## Begin

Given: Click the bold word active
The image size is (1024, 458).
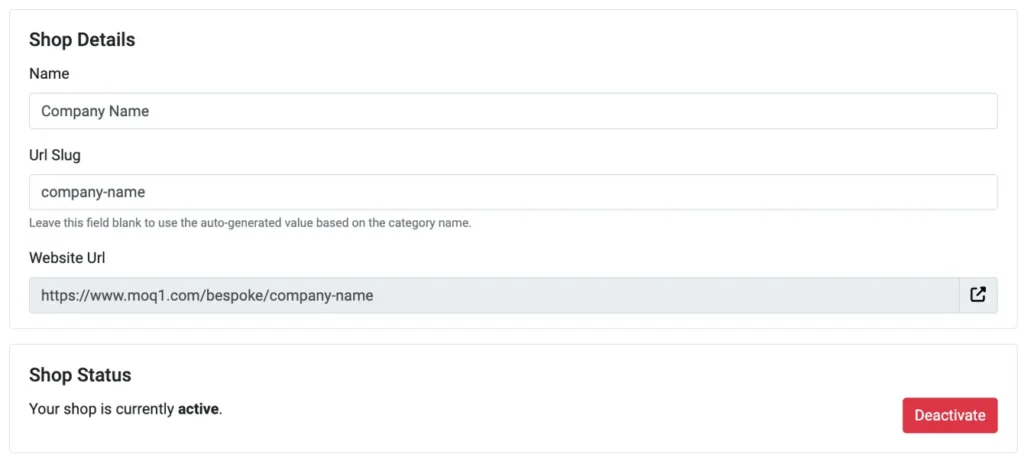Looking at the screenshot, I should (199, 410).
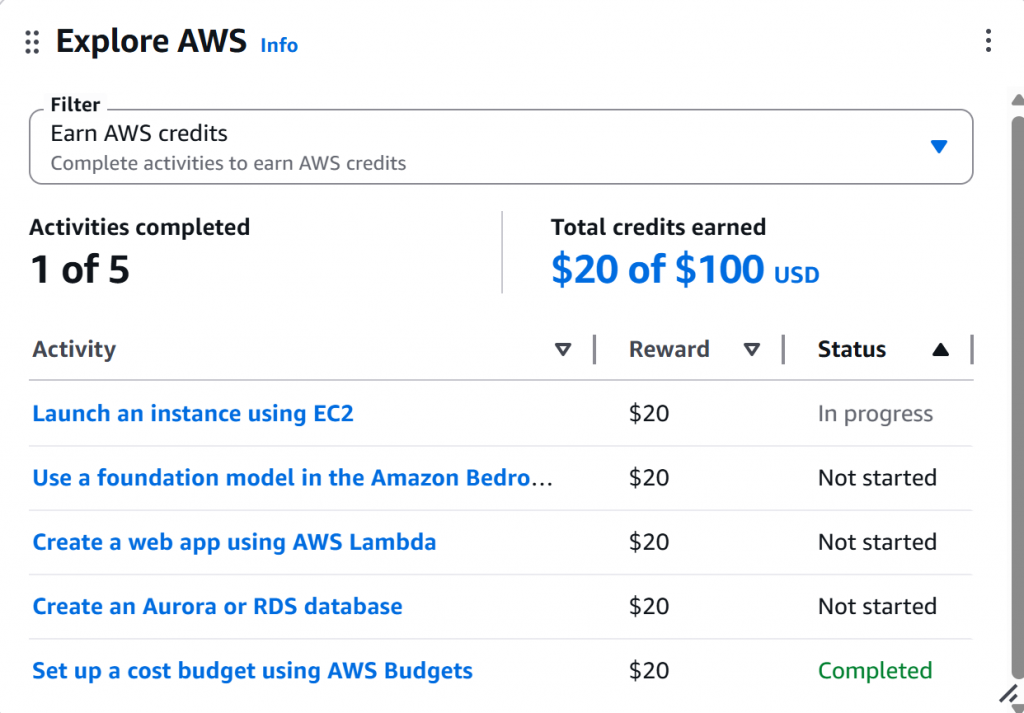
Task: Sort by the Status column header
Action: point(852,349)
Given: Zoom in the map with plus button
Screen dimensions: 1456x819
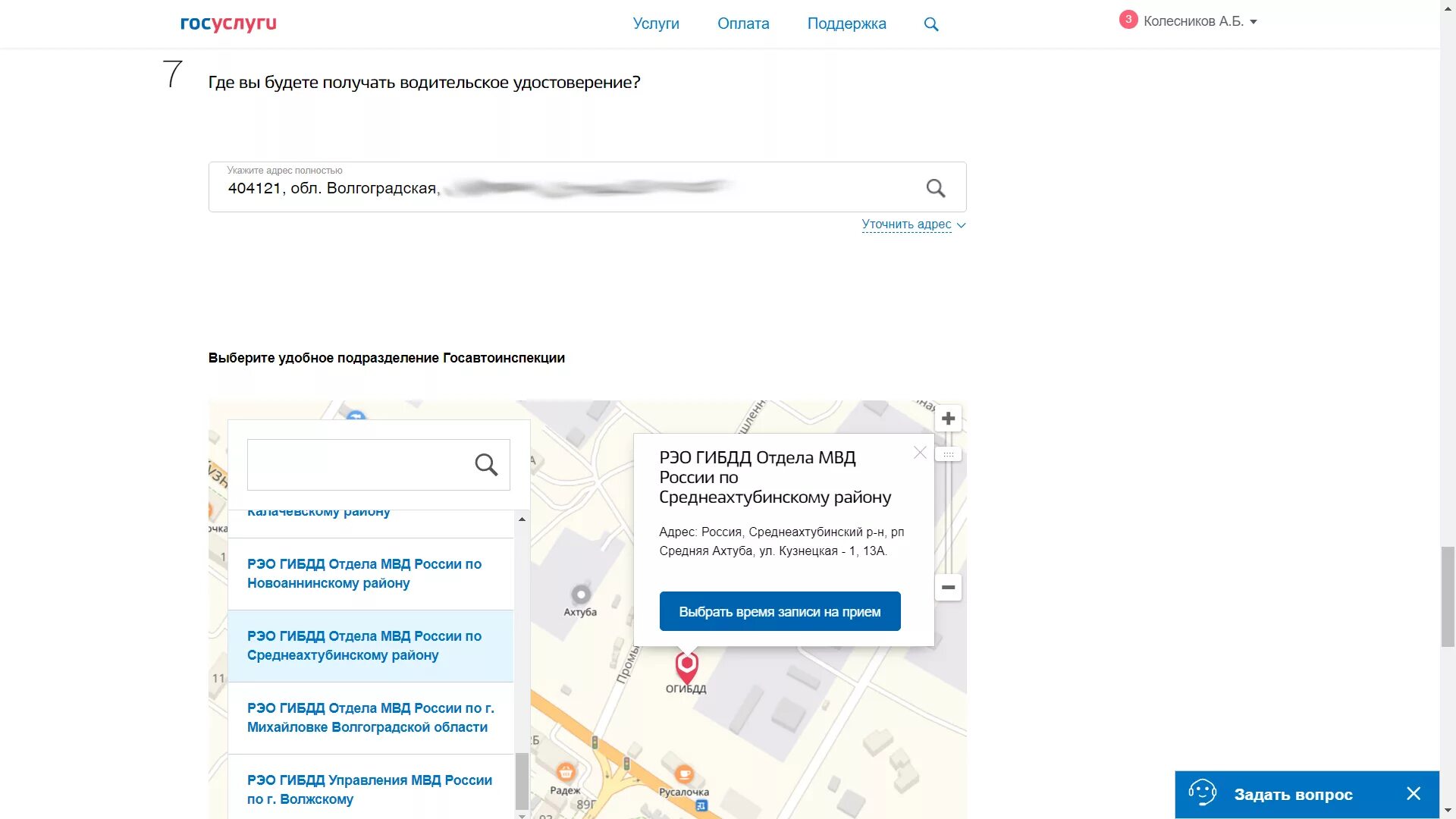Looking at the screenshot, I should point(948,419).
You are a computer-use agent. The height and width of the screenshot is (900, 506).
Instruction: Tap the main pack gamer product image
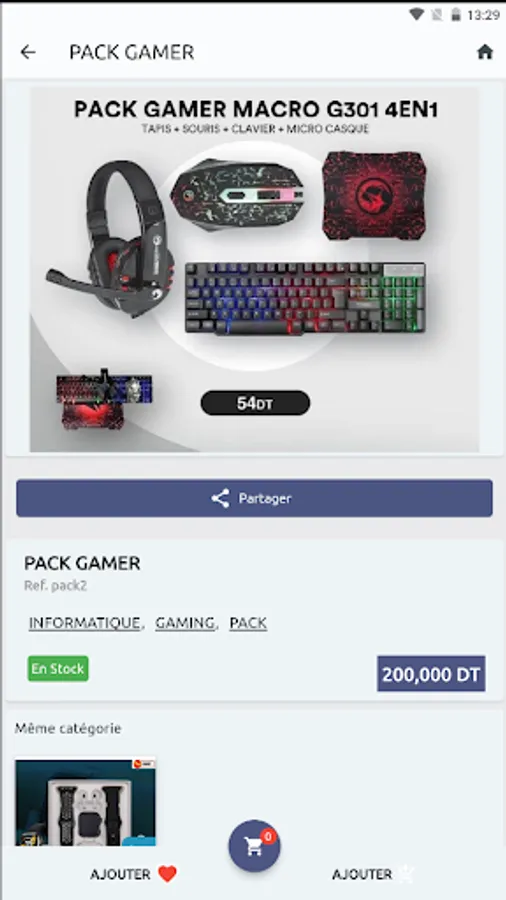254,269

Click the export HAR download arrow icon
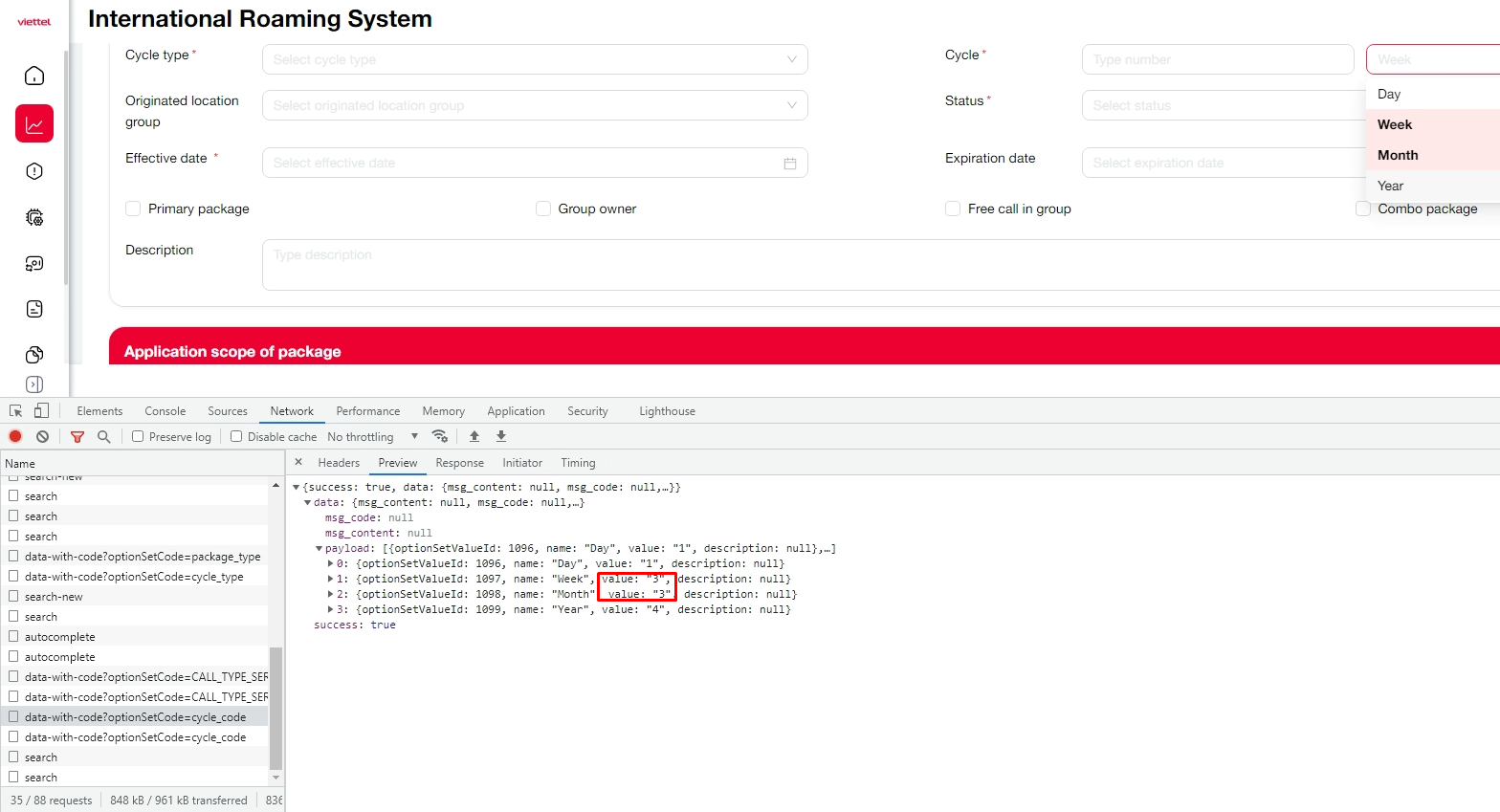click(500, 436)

## End

## TASK BRIEF
Give back every line of the records above without any change, and leave the pictures out.

## TASK ANSWER
Given: Click the bold word active
The image size is (1024, 458).
Looking at the screenshot, I should (199, 410).
Task: Sort by the Status column header
Action: point(852,349)
Given: Zoom in the map with plus button
Screen dimensions: 1456x819
Looking at the screenshot, I should point(948,419).
You are a computer-use agent. The height and width of the screenshot is (900, 506).
Instruction: Tap the main pack gamer product image
254,269

Click the export HAR download arrow icon
click(500, 436)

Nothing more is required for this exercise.